High cholesterol is the most commonly understood cause of atherosclerosis, a hardening of the arteries that raises the risk of heart attack and stroke. But now, scientists at Washington University School of Medicine in St. Louis have identified a gene that likely plays a causal role in coronary artery disease independent of cholesterol levels. The gene also likely has roles in related cardiovascular diseases, including high blood pressure and diabetes.

The study appears March 24 in the journal Science Translational Medicine.

Studying mice and genetic data from people, the researchers found that the gene -- called SVEP1 -- makes a protein that drives the development of plaque in the arteries. In mice, animals missing one copy of SVEP1 had less plaque in the arteries than mice with both copies. The researchers also selectively reduced the protein in the arterial walls of mice, and this further reduced the risk of atherosclerosis.

Evaluating human genetic data, the researchers found that genetic variation influencing the levels of this protein in the body correlated with the risk of developing plaque in the arteries. Genetically determined high levels of the protein meant higher risk of plaque development and vice versa. Similarly, they found higher levels of the protein correlated with higher risk of diabetes and higher blood pressure readings.

"Cardiovascular disease remains the most common cause of death worldwide," said cardiologist Nathan O. Stitziel, MD, PhD, an associate professor of medicine and of genetics. "A major goal of treatment for cardiovascular disease has appropriately been focused on lowering cholesterol levels. But there must be causes of cardiovascular disease that are not related to cholesterol -- or lipids -- in the blood. We can decrease cholesterol to very low levels, and some people still harbor residual risk of future coronary artery disease events. We're trying to understand what else is going on, so we can improve that as well."

This is not the first nonlipid gene identified that has been implicated in cardiovascular disease. But the exciting aspect of this discovery is that it lends itself better to developing future therapies, according to the investigators.

The researchers -- including co-first authors In-Hyuk Jung, PhD, a staff scientist, and Jared S. Elenbaas, a doctoral student in Stitziel's lab -- further showed that this protein is a complex structural molecule and is manufactured by vascular smooth muscle cells, which are cells in the walls of blood vessels that contract and relax the vasculature. The protein was shown to drive inflammation in the plaques in the artery walls and to make the plaques less stable. Unstable plaque is particularly dangerous because it can break loose, leading to the formation of a blood clot, which can cause heart attack or stroke.

"In animal models, we found that the protein induced atherosclerosis and promoted unstable plaque," Jung said. "We also saw that it increased the number of inflammatory immune cells in the plaque and decreased collagen, which serves a stabilizing function in plaques."

According to Stitziel, other genes previously identified as raising the risk of cardiovascular disease independent of cholesterol appear to have widespread roles in the body and are therefore more likely to have far-reaching undesirable side effects if blocked in an effort to prevent cardiovascular disease. Although SVEP1 is required for early development of the embryo, eliminating the protein in adult mice did not appear to be detrimental, according to the researchers.

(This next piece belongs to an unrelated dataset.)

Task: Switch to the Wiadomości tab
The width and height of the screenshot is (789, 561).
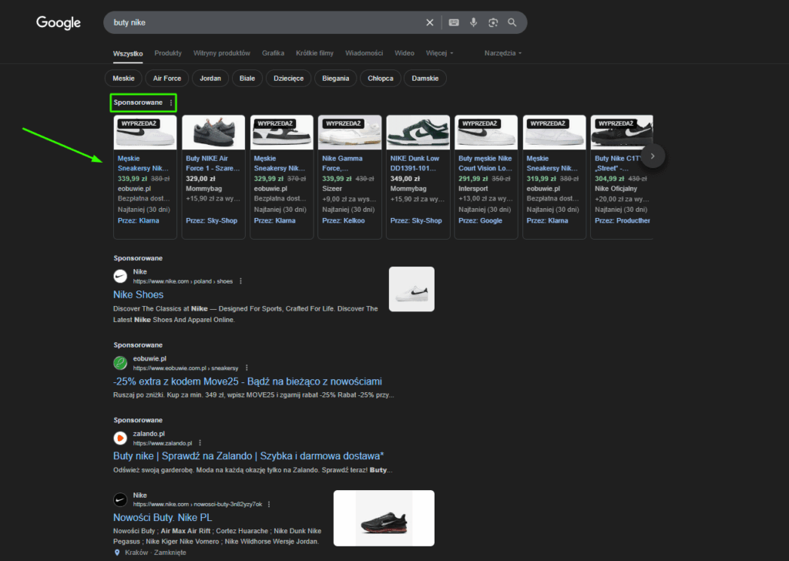Action: pyautogui.click(x=364, y=53)
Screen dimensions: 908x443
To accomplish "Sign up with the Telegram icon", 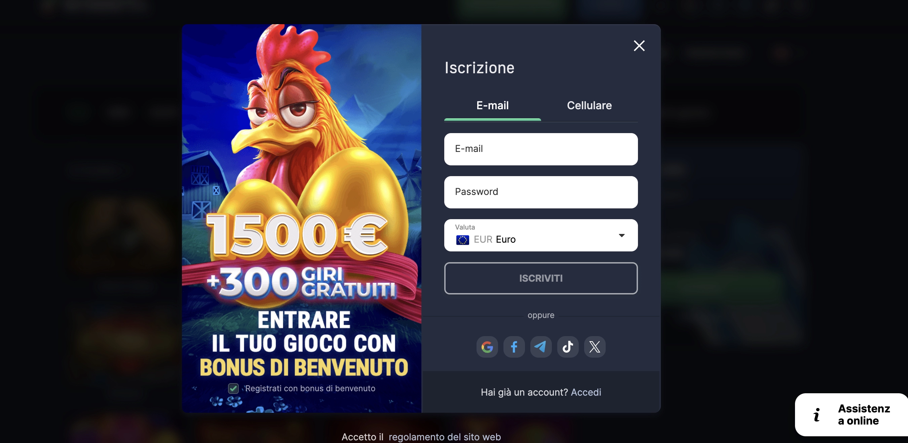I will coord(541,347).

"The human genetic data showed a naturally occurring wide range of this protein in the general population, suggesting that we might be able to alter its levels in a safe way and potentially decrease coronary artery disease," Elenbaas said.

Ongoing work in Stitziel's group is focused on seeking ways to block the protein or reduce its levels in an effort to identify new compounds or possible treatments for coronary artery disease and, perhaps, high blood pressure and diabetes. The researchers have worked with Washington University's Office of Technology Management (OTM) to file a patent for therapies that target the SVEP1 protein.